Dyspraxia wordt soms uitwisselbaar gebruikt met ontwikkelingscoördinatiestoornis. Sommige artsen beschouwen deze afzonderlijke voorwaarden misschien vanwege een gebrek aan formele definitie, maar anderen beschouwen ze als hetzelfde.
Kinderen geboren met dyspraxie kunnen te laat zijn om ontwikkelingsmijlpalen te bereiken. Ze hebben ook moeite met balans en coördinatie.
In de adolescentie en volwassenheid kunnen symptomen van dyspraxie leiden tot leermoeilijkheden en een laag zelfbeeld.
Dyspraxia is een levenslange aandoening.
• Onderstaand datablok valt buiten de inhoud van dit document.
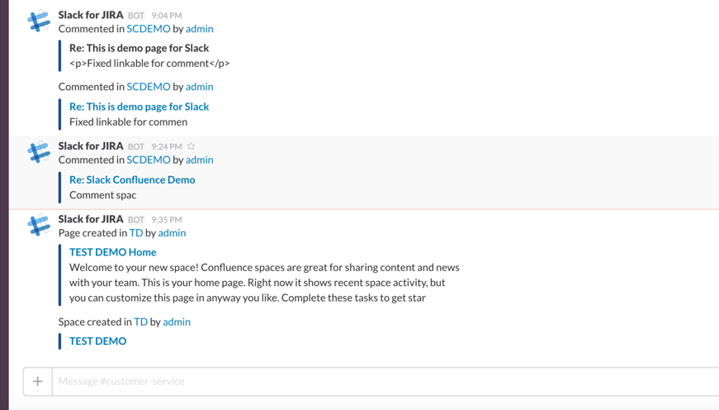Open admin link in "Space created in" line
The width and height of the screenshot is (719, 410).
(x=177, y=322)
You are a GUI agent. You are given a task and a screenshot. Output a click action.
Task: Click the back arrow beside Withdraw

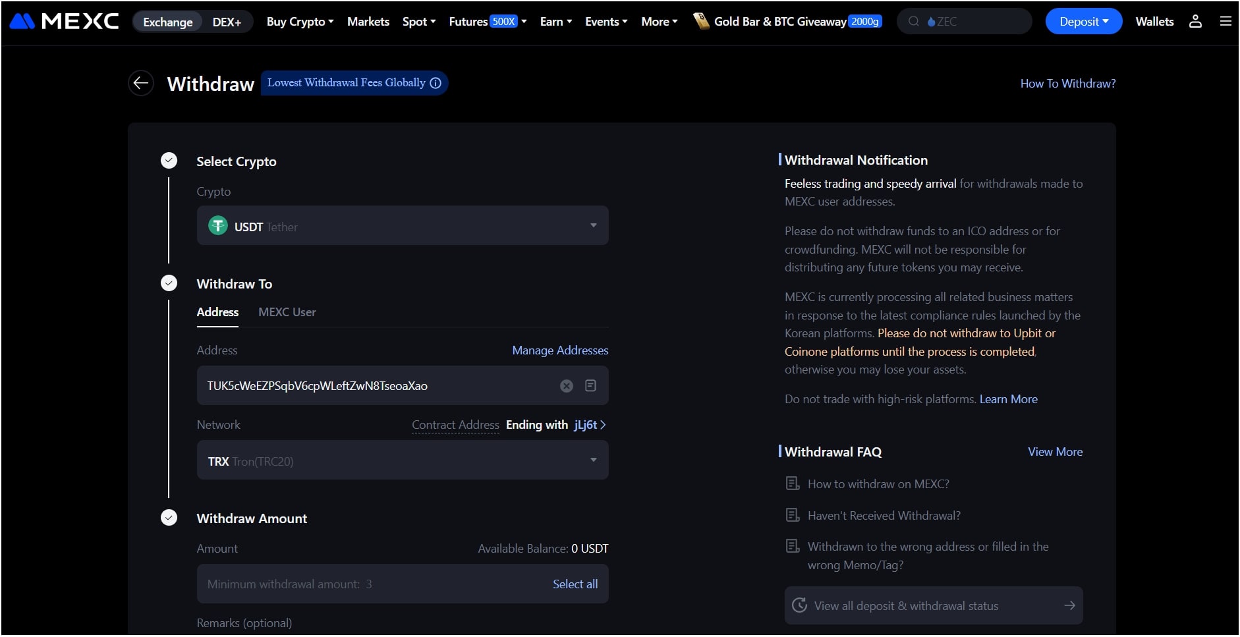(x=141, y=83)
Er is momenteel geen remedie, maar er zijn therapieën die u kunnen helpen de aandoening effectief te beheersen.
Dyspraxiesymptomen bij kinderen
Als uw baby dyspraxie heeft, merkt u mogelijk vertraagde mijlpalen op, zoals het hoofd optillen, omrollen en rechtop zitten, hoewel kinderen met deze aandoening uiteindelijk op tijd vroege mijlpalen kunnen bereiken.
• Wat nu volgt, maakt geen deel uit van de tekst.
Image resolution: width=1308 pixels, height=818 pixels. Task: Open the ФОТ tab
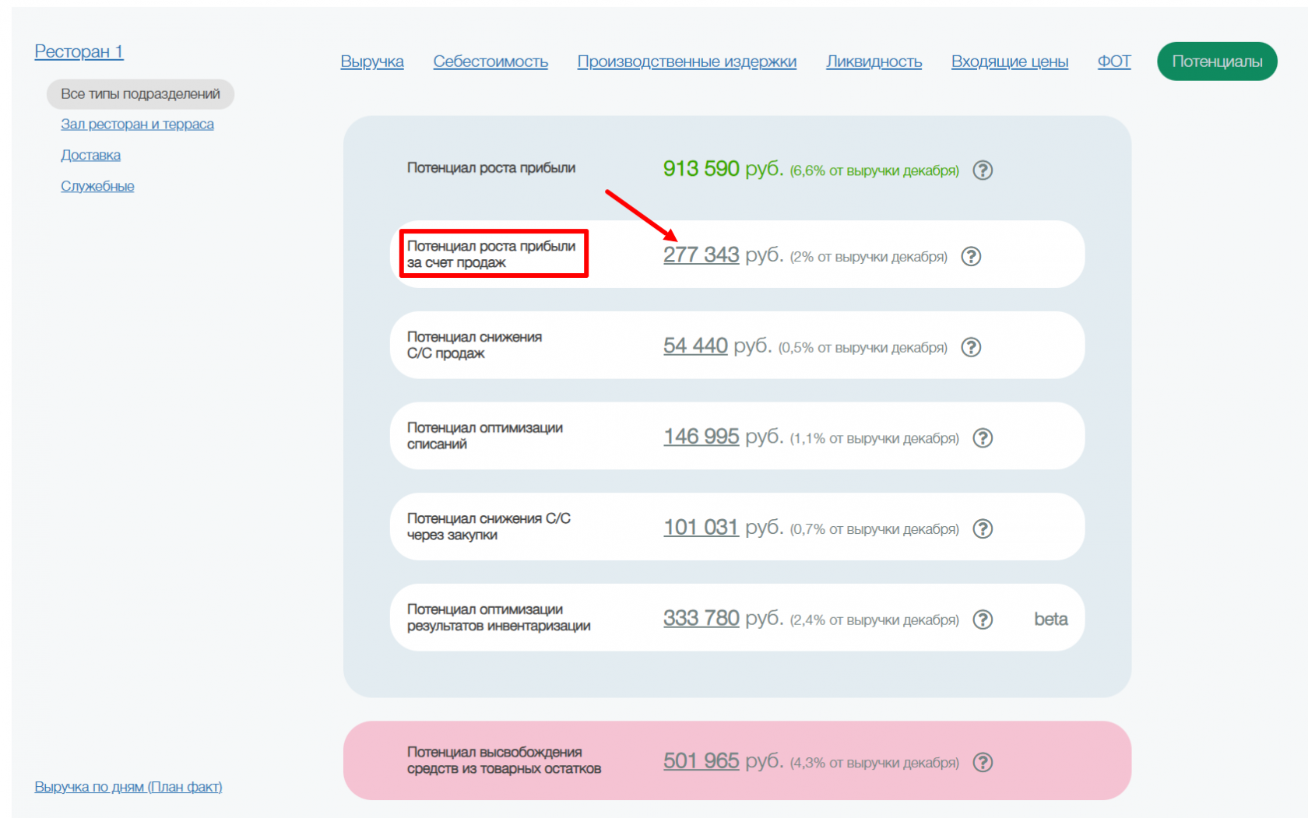click(1113, 61)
Andere tekenen en symptomen kunnen zijn:
- ongebruikelijke lichaamshoudingen
- algemene prikkelbaarheid
- gevoeligheid voor harde geluiden
- voedings- en slaapproblemen
- een hoge mate van beweging van armen en benen
Naarmate uw kind groter wordt, ziet u mogelijk ook vertragingen bij:
- kruipen
- wandelen
- zindelijkheidstraining
- zelf voedend
- self-dressing
Dyspraxia maakt het moeilijk om fysieke bewegingen te organiseren. Een kind wil bijvoorbeeld met de schoolboeken door de woonkamer lopen, maar het lukt ze niet zonder te struikelen, ergens tegenaan te stoten of de boeken te laten vallen.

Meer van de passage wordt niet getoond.